I'm using Fleet 4.60.1 and osquery 5.13.1.
I know that osquery sends a POST request to `/api/v1/osquery/distributed/read` to check-in for distributed queries, and sends the results as a POST request to `/api/v1/osquery/distributed/write`.
I'm running my agent with `--verbose` and `--tls_dump`, to see the communication.
I see a 'read' request and the received query to execute, then I see the 'write' request with the query's final results,
but the weird part is that the next time the agent sends a 'read' request it gets the same query, as if it never returned it's results (sometimes it happens more than twice).
Can someone please help? I have no clue what's wrong, and I didn't change any configuration (it just started happening today):pray:

Hi <@U062DQE7ZB4>! Are you seeing any errors in the Fleet server logs around query ingestion? 

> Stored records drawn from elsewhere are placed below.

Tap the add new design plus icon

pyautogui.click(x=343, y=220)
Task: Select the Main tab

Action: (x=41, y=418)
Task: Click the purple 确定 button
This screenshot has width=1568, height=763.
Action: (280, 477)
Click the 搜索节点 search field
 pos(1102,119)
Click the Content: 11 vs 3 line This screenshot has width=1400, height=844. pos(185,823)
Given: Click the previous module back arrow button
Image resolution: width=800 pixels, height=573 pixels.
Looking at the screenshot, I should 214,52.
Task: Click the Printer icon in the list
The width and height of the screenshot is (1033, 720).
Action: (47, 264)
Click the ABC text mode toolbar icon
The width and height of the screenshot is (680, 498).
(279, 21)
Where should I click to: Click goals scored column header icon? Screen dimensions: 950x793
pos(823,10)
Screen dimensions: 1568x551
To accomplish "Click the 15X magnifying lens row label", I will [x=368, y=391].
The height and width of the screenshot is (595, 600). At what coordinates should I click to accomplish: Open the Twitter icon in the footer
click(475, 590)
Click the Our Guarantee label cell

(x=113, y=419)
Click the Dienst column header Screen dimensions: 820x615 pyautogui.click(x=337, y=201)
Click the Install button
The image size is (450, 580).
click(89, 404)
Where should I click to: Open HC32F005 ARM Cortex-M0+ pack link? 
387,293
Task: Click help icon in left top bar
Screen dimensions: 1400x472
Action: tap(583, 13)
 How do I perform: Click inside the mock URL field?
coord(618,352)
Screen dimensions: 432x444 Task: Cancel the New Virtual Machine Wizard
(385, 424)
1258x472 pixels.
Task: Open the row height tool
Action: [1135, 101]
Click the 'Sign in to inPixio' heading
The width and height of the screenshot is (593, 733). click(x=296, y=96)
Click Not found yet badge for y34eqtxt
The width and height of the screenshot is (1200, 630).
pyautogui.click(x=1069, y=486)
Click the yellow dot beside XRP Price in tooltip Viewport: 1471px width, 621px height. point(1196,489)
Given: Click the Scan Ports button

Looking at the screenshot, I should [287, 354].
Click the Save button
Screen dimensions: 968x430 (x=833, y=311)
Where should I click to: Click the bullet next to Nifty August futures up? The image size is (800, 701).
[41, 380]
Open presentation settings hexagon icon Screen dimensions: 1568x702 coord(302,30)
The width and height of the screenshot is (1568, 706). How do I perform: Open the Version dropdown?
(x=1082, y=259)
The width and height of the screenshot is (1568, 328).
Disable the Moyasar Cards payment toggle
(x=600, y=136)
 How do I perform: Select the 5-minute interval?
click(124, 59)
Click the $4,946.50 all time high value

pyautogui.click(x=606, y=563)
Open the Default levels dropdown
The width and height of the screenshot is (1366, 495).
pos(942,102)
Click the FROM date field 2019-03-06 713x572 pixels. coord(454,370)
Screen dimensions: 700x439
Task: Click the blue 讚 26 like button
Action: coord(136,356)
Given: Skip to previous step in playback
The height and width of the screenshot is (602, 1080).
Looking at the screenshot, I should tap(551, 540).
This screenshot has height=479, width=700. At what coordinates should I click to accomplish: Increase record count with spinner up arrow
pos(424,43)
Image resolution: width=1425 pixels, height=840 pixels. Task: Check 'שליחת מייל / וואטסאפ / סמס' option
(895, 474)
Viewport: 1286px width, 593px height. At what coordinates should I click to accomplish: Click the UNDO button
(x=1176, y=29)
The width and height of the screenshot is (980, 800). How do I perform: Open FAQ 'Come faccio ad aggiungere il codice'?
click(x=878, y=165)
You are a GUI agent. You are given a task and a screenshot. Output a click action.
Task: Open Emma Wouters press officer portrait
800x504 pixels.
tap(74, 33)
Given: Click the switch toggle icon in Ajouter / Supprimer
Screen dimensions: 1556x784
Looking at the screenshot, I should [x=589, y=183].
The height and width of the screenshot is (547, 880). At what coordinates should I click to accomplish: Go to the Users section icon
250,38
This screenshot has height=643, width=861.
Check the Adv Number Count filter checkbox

Is this happening for all queries, or a particular query/type of query (detail queries/policies/live queries)?

Hi <@U02KY9FDA59>!
I think I figured out why this happens.
The `distributed_interval` was set to 10. When the agent got a query, it executed it right away and sent the results to `/api/v1/osquery/distributed/write`, but my Fleet server got it *more than 10 seconds after,* so the agent got the same query again because Fleet got the results only after the second time the agent queried `/api/v1/osquery/distributed/read`.
I have a lot of agents (around 8000), and I think Fleet got the result too late because of high loads. Is there any way to disable some functions and queries from being executed regularly?
For example I saw that when the agent sends a report about all the software on the machine it sends a HUGE JSON to Fleet (and from 8000 hosts it probably causes a lot of traffic).
I also increased the `distributed_interval` to 120, but the problem still occurs sometimes. Thanks!

If a host has already picked up a distributed query once, it shouldn't pick it up again even if it checks in before sending results. It sounds like there may be some slowness between Fleet and Redis/MySQL. In the Fleet server logs, that will often manifest as "context cancelled" or "i/o timeout" errors.I'd definitely take a look at the reference architecture to make sure that you're properly scaled up for the quantity of hosts you're enrolling. There are a few other things you can do to spread out the load a bit. For instance, you could stretch out the intervals at which host data are collected.

<@U02KY9FDA59> Thanks, I followed your suggestions and it all run smoother now.
Looks like adjusting the intervals to spread the load really helped.:pray: